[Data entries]
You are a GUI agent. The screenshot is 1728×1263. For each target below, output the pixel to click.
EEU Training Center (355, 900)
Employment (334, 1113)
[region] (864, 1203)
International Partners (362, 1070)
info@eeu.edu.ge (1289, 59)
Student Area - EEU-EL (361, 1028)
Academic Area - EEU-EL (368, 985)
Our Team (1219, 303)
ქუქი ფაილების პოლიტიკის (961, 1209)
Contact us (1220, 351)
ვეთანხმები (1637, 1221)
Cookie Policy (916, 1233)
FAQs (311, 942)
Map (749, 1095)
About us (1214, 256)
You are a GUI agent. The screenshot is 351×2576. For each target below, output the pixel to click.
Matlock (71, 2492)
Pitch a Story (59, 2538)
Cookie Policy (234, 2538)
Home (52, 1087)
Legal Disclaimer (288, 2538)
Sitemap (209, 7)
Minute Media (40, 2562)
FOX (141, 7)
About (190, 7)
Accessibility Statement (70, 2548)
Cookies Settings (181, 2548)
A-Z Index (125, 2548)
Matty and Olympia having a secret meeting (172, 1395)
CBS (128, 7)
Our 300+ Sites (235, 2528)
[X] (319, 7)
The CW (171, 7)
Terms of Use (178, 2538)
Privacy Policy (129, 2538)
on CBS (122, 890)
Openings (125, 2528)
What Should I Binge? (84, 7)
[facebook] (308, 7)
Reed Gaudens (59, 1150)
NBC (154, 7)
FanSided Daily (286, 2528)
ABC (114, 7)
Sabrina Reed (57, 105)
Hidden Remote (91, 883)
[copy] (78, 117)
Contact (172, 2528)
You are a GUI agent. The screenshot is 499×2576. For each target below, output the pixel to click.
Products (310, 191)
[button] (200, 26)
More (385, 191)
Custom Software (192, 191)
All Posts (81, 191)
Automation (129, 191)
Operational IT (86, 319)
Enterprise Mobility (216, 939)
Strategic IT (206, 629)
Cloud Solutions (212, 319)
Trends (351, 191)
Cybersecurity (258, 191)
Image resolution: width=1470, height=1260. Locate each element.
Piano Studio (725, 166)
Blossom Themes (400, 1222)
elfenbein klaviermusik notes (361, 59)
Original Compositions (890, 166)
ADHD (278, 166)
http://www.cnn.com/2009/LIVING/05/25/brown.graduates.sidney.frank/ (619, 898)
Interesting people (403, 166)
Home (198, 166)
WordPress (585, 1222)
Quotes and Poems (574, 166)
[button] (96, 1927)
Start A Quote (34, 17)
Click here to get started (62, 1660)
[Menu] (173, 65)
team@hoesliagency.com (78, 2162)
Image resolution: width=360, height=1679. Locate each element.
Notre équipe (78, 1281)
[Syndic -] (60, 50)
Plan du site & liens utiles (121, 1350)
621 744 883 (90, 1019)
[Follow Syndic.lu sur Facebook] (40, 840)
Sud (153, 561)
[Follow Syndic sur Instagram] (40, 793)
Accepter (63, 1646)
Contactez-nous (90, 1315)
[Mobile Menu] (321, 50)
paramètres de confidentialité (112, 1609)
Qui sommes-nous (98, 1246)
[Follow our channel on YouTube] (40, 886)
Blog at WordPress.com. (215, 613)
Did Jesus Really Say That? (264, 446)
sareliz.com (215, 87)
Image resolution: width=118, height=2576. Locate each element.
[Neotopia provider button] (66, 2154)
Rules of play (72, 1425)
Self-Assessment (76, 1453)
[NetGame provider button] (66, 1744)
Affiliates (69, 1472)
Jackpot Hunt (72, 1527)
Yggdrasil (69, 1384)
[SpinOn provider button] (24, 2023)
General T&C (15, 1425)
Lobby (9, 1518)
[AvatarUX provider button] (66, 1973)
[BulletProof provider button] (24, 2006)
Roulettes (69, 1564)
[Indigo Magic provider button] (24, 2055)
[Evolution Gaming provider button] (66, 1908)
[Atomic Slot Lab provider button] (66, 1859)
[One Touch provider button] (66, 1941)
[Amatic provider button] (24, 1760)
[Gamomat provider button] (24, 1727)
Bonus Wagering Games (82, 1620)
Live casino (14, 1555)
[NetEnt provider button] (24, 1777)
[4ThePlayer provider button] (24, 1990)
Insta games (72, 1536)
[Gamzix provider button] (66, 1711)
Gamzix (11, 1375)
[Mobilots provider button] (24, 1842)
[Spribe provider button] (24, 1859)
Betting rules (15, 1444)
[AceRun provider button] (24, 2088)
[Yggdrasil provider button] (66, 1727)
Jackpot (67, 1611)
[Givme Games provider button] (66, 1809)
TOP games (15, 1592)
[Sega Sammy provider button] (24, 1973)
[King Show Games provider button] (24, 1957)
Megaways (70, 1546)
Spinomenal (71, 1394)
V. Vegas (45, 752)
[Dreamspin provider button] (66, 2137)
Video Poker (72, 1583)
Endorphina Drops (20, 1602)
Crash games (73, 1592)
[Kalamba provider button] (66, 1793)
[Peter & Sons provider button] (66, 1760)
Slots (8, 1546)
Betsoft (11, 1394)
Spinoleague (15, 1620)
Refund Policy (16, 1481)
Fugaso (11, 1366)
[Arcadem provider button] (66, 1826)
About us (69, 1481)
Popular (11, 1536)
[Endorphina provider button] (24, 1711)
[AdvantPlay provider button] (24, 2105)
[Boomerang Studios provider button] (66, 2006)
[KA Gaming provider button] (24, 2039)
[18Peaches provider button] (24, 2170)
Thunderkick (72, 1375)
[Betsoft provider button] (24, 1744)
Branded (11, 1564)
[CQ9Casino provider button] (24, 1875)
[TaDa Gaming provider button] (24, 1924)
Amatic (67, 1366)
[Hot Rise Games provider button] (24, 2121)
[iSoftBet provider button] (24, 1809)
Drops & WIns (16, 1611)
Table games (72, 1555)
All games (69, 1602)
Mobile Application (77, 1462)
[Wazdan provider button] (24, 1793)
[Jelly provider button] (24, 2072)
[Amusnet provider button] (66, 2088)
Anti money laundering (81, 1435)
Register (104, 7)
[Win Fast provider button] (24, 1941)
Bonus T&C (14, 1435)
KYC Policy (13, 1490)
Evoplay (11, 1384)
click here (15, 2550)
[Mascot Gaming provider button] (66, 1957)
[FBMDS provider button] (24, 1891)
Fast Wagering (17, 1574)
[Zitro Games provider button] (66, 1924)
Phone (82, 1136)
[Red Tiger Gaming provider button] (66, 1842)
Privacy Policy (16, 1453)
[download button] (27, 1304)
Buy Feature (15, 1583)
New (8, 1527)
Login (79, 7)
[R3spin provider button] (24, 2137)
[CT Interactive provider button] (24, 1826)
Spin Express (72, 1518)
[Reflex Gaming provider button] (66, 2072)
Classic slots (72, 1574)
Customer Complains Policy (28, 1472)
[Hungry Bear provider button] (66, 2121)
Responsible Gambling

> [Exercise goal]
Only the lines above from the line containing "Yggdrasil (69, 1384)" through the line containing "[King Show Games provider button] (24, 1957)" should be retyped, exactly and with both ends included.

> [Worked solution]
Yggdrasil (69, 1384)
[SpinOn provider button] (24, 2023)
General T&C (15, 1425)
Lobby (9, 1518)
[AvatarUX provider button] (66, 1973)
[BulletProof provider button] (24, 2006)
Roulettes (69, 1564)
[Indigo Magic provider button] (24, 2055)
[Evolution Gaming provider button] (66, 1908)
[Atomic Slot Lab provider button] (66, 1859)
[One Touch provider button] (66, 1941)
[Amatic provider button] (24, 1760)
[Gamomat provider button] (24, 1727)
Bonus Wagering Games (82, 1620)
Live casino (14, 1555)
[NetEnt provider button] (24, 1777)
[4ThePlayer provider button] (24, 1990)
Insta games (72, 1536)
[Gamzix provider button] (66, 1711)
Gamzix (11, 1375)
[Mobilots provider button] (24, 1842)
[Spribe provider button] (24, 1859)
Betting rules (15, 1444)
[AceRun provider button] (24, 2088)
[Yggdrasil provider button] (66, 1727)
Jackpot (67, 1611)
[Givme Games provider button] (66, 1809)
TOP games (15, 1592)
[Sega Sammy provider button] (24, 1973)
[King Show Games provider button] (24, 1957)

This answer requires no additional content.